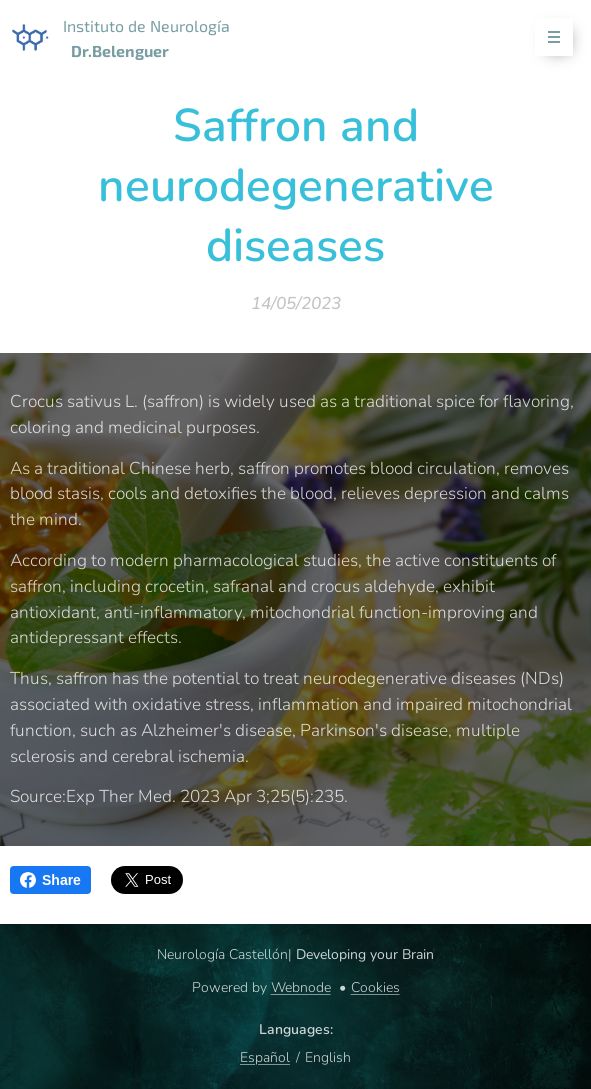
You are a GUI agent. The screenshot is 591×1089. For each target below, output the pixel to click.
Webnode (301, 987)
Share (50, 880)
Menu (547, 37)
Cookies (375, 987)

+---+

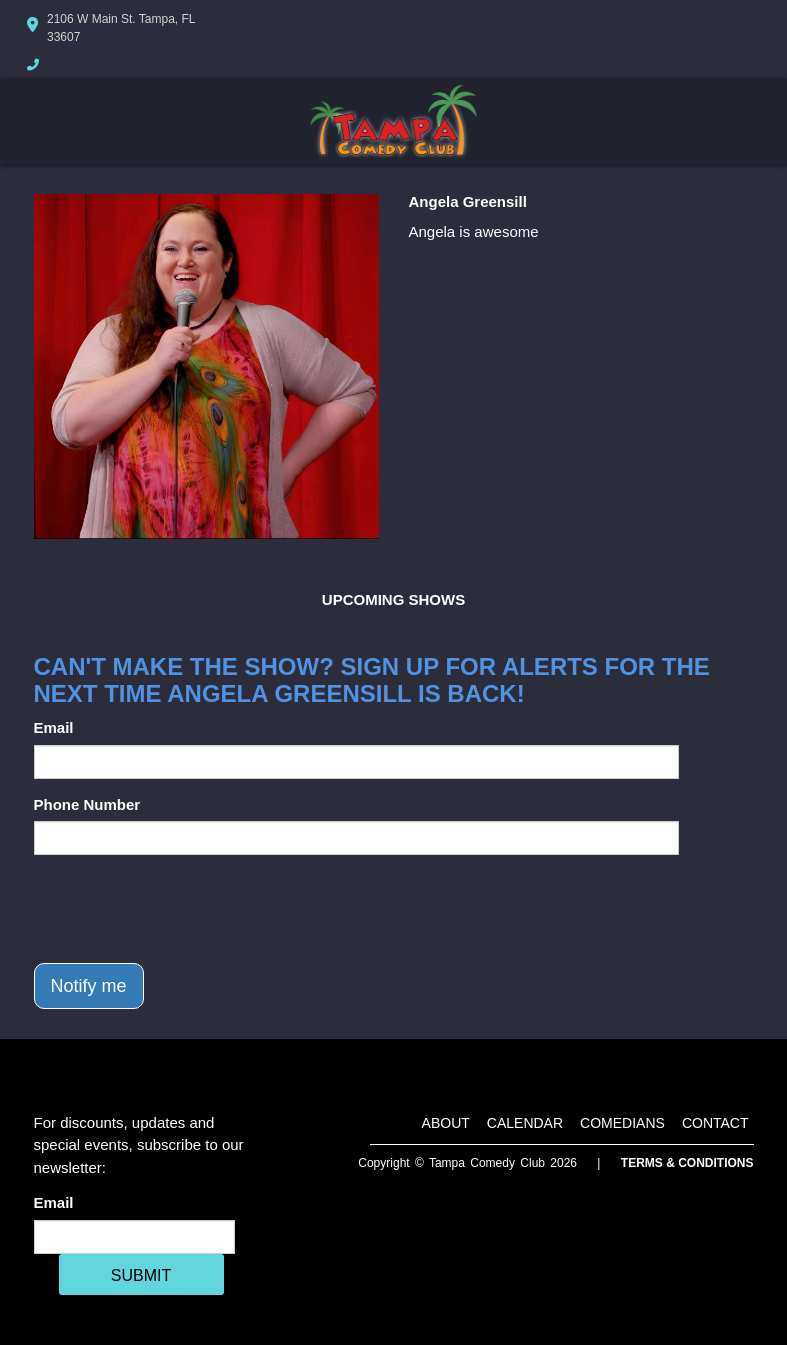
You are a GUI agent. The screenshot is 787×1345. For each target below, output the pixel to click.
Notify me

+---+

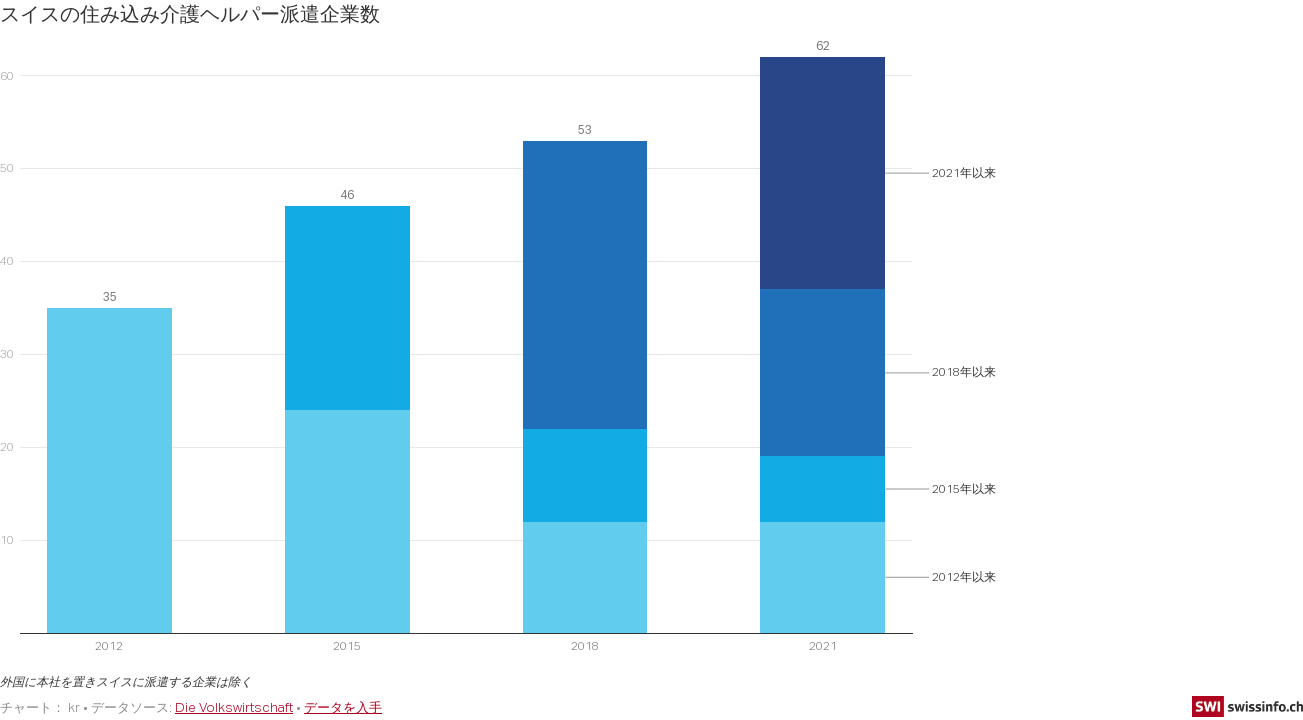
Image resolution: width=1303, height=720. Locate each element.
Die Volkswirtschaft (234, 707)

+---+

▶ _EXERCISE BRIEF_
Reproduce the lines from the one containing "You are a GUI agent. The screenshot is 591×1089." up to and including the one containing "Menu (547, 37)", with "Share" swapped for "Subscribe" and everything else unchanged.

▶ _PROBLEM SOLUTION_
You are a GUI agent. The screenshot is 591×1089. For each target below, output the pixel to click.
Webnode (301, 987)
Subscribe (50, 880)
Menu (547, 37)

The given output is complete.